→ **DOCUMENT TEXT**:
__________

W3C home > Mailing lists > Public > www-international@w3.org > January to March 2015

Re: Encoding

From: Glenn Adams <glenn@skynav.com>
Date: Tue, 24 Feb 2015 15:06:39 -0700
Message-ID: <CACQ=j+dEK5MtO2EvOM6eDY60wpW5uUiVMiyDJPTbN8dc7NL9Uw@mail.gmail.com>
To: Shawn Steele <Shawn.Steele@microsoft.com>
Cc: "Phillips, Addison" <addison@lab126.com>, "www-international@w3.org" <www-international@w3.org>
On Tue, Feb 24, 2015 at 2:01 PM, Shawn Steele <Shawn.Steele@microsoft.com>

> I'm still struggling with the goals of the encoding work.
> https://encoding.spec.whatwg.org/

IMO, the reason for this specification is that the author had little
knowledge of character encoding, and used the exercise of writing a new
document as a way to acquire that knowledge, and, of course, to rewrite the
world of encodings in his PoV.

I suppose the reason the author would give, however, is that it was
intended to document existing practice or best practice or something in
between. Again, one questions the authority to do something of that sort
from one new to the subject.

That's just my two cents. Do not interpret my comments as an attack on the
author. I have a lot of respect for him. Just not on this subject.

> Everything except UTF-8 is legacy, which is good, and I get a desire to
> quantify the landscape, however I'm not sure what point is served by
> standardizing the tables.
> Either A) Existing content is already correct per an existing standard (in
> which case a link would suffice), or B) Existing content was encoded using
> slightly different tables.
> In the case of existing content, it probably "works" for whomever's using
> it, though there may be interoperability issues.  To correct that data,
> they need to move to UTF-8.  Adding yet another "perfect" mapping table
> only causes further fragmentation as people may attempt to convert to that.

__________

→ **WRITTEN EXERCISE 1**: In the listing, copy out the part that opens with the line containing "Given: Click the Balance dollar sign icon" and runs through the end of the listing. Leave the pictures out of your copy.
→ **WRITTEN EXERCISE 2**: Extend the mailing-list reply about the encoding specification, continuing from the point where it stops.

__________

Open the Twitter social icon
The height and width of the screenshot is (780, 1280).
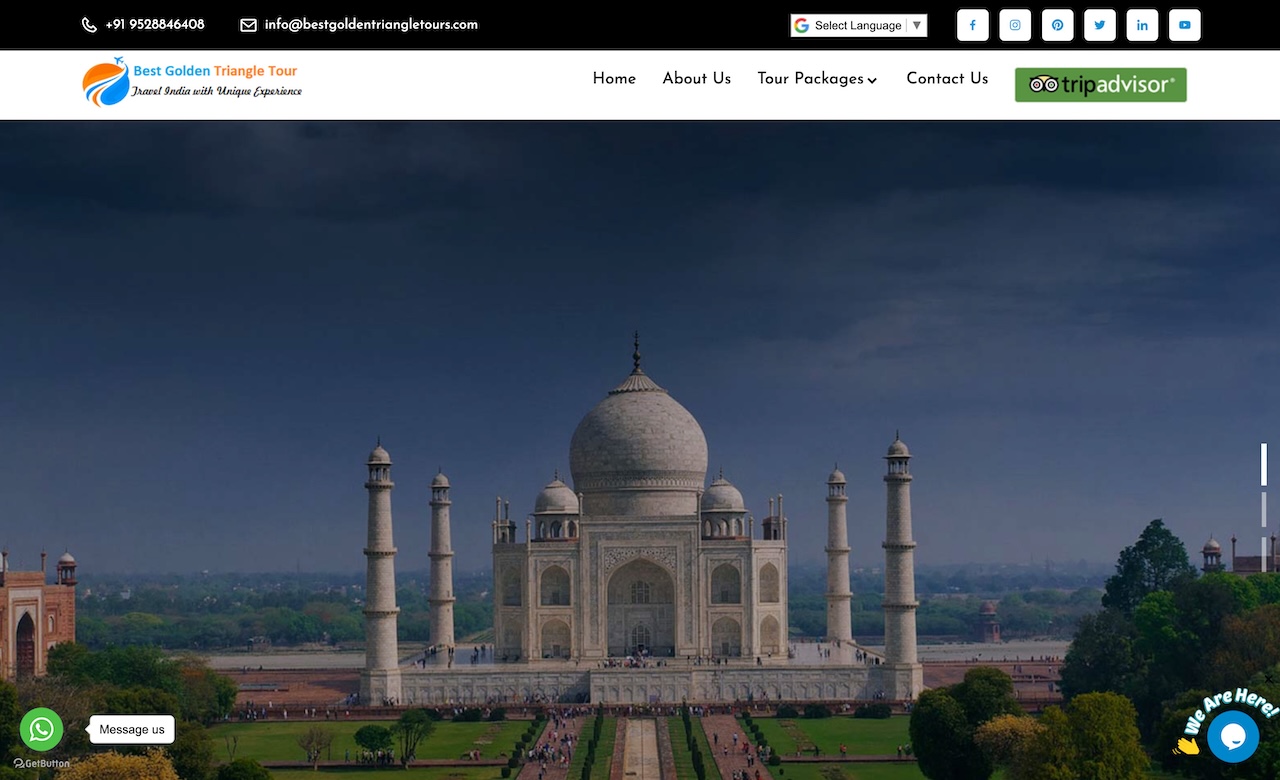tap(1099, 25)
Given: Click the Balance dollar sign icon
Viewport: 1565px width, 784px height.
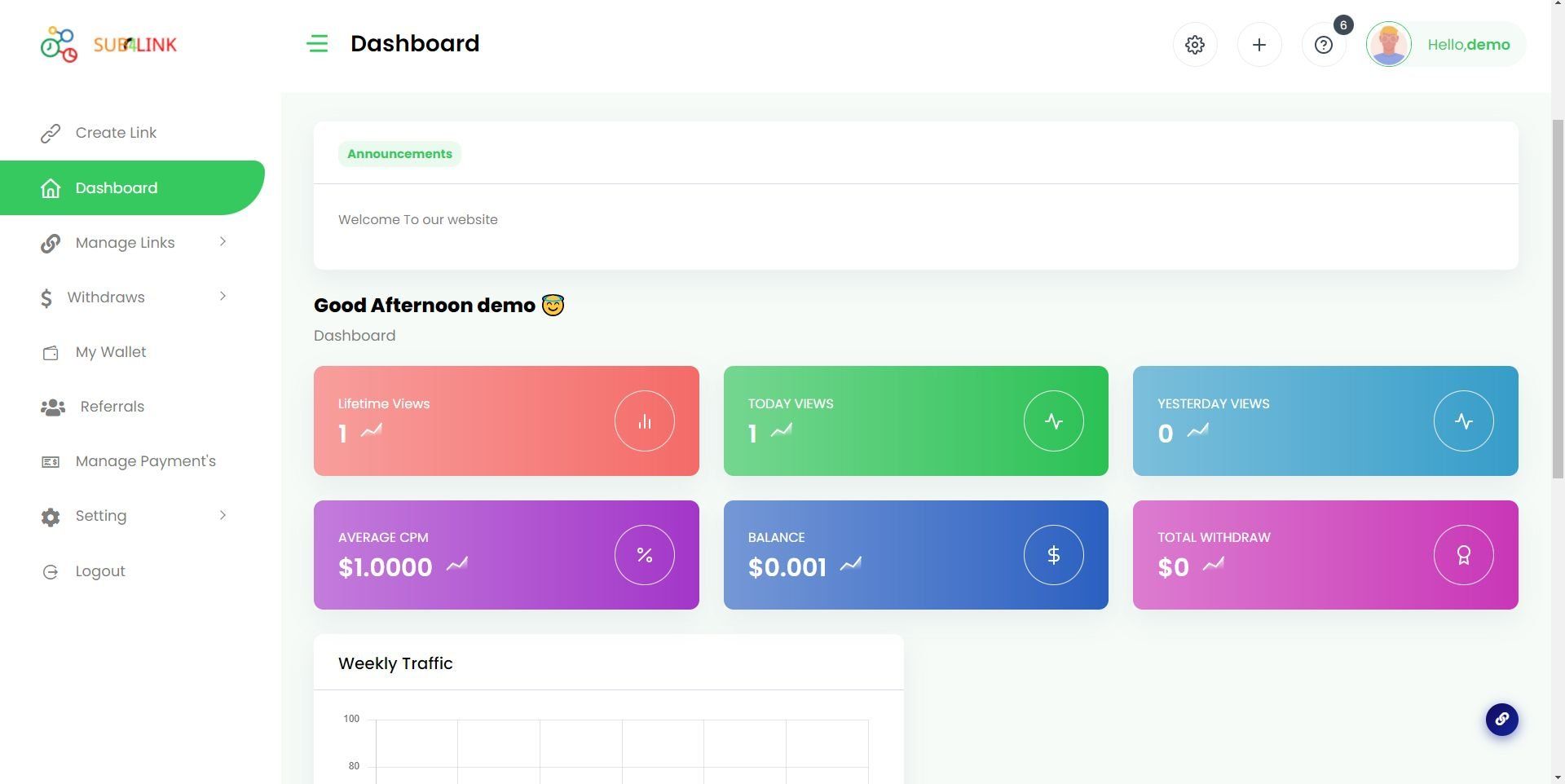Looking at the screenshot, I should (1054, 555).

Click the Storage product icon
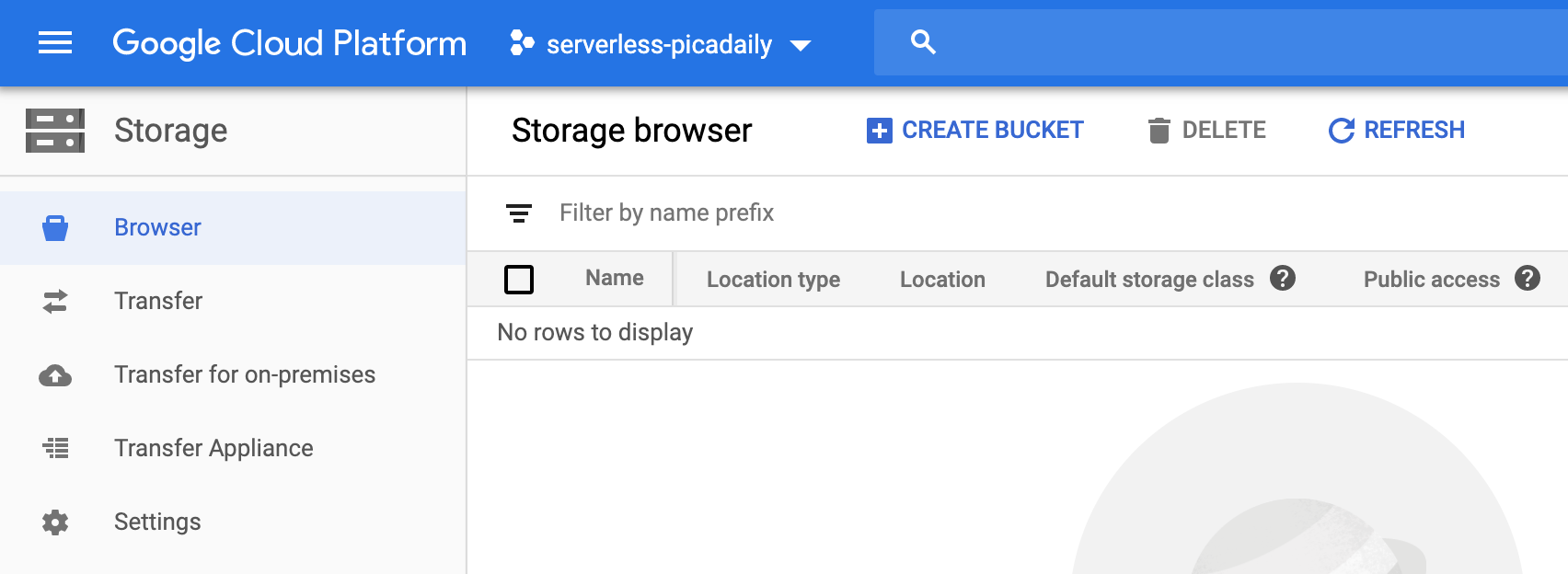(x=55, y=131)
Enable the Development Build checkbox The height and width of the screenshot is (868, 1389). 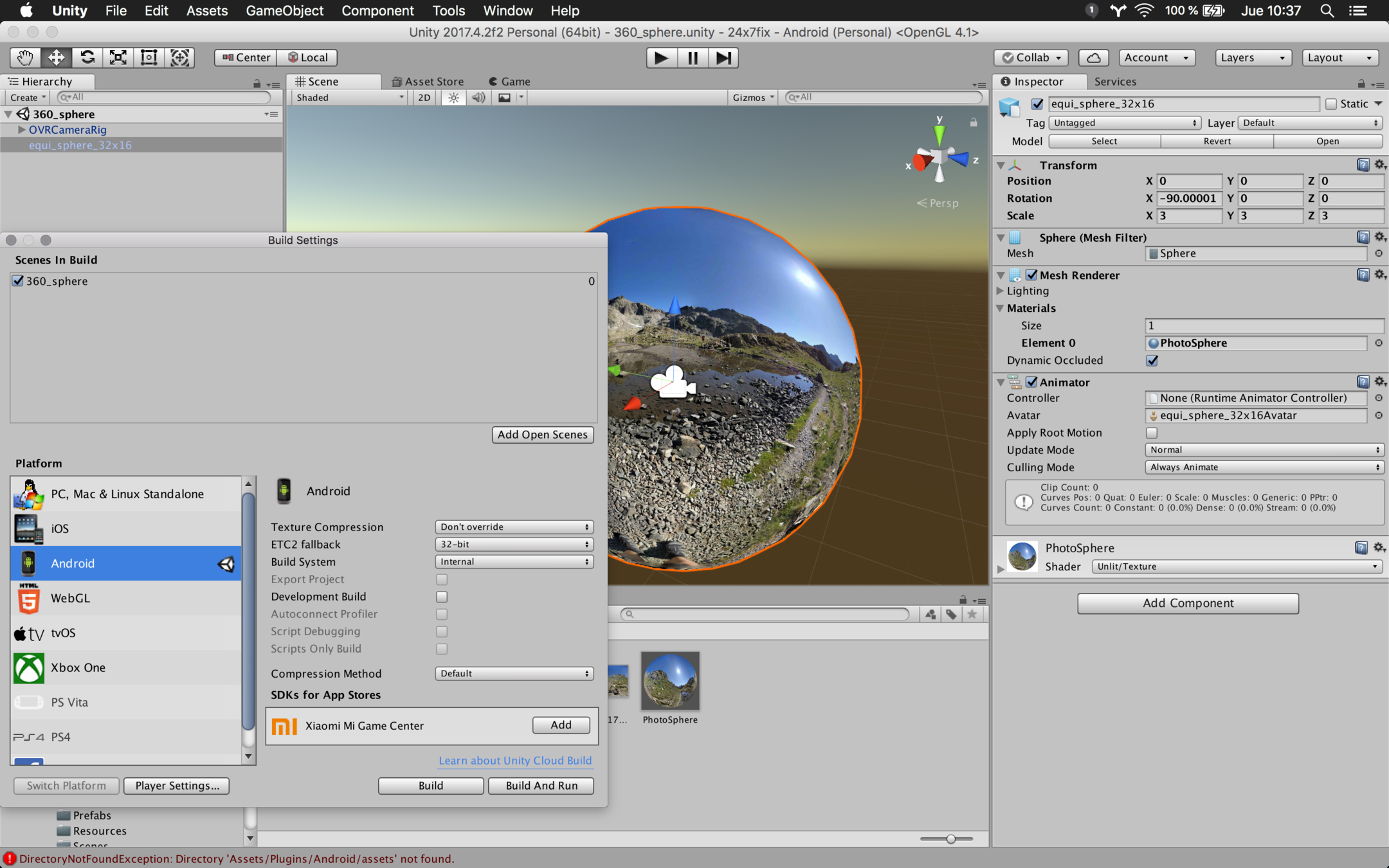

__________

→ **OUTPUT 1**:
Given: Click the Balance dollar sign icon
Viewport: 1565px width, 784px height.
Looking at the screenshot, I should (1054, 555).

Click the Storage product icon
(x=55, y=131)
Enable the Development Build checkbox The height and width of the screenshot is (868, 1389). 

→ **OUTPUT 2**:
> For example, HKSCS is rolled up to big-5, however historically there have
> been multiple font-hack PUA and real Unicode code point assignments for
> that space.  Which makes it hard to say that one mapping or another is
> "right" for that space.  It likely depends on actual data, how the
> application uses it, and what it's dependencies are.  Worse, I can't even
> reliably detect the quirks of the system where data originated as it may be
> currently hosted on some other platform.
> Currently different vendors/platforms/systems have slightly different
> mappings.  Clearly that isn't desirable, however a "standard" would
> obviously break existing data for at least some of those
> vendors/platforms/systems.
> So, what does the WG expect to happen from this process?
> A) Do they expect users to correct data to the WG standard mappings?
> B) Do they expect applications (or users) to abandon previous behavior to
> the WG standard mappings?
> C) For either of these, what timeframe does the WG expect it to happen in?
> D) Does the WG expect that this problem will be "solved" as a result of
> this work.  (Solved == everything's codified so there is no more confusion?)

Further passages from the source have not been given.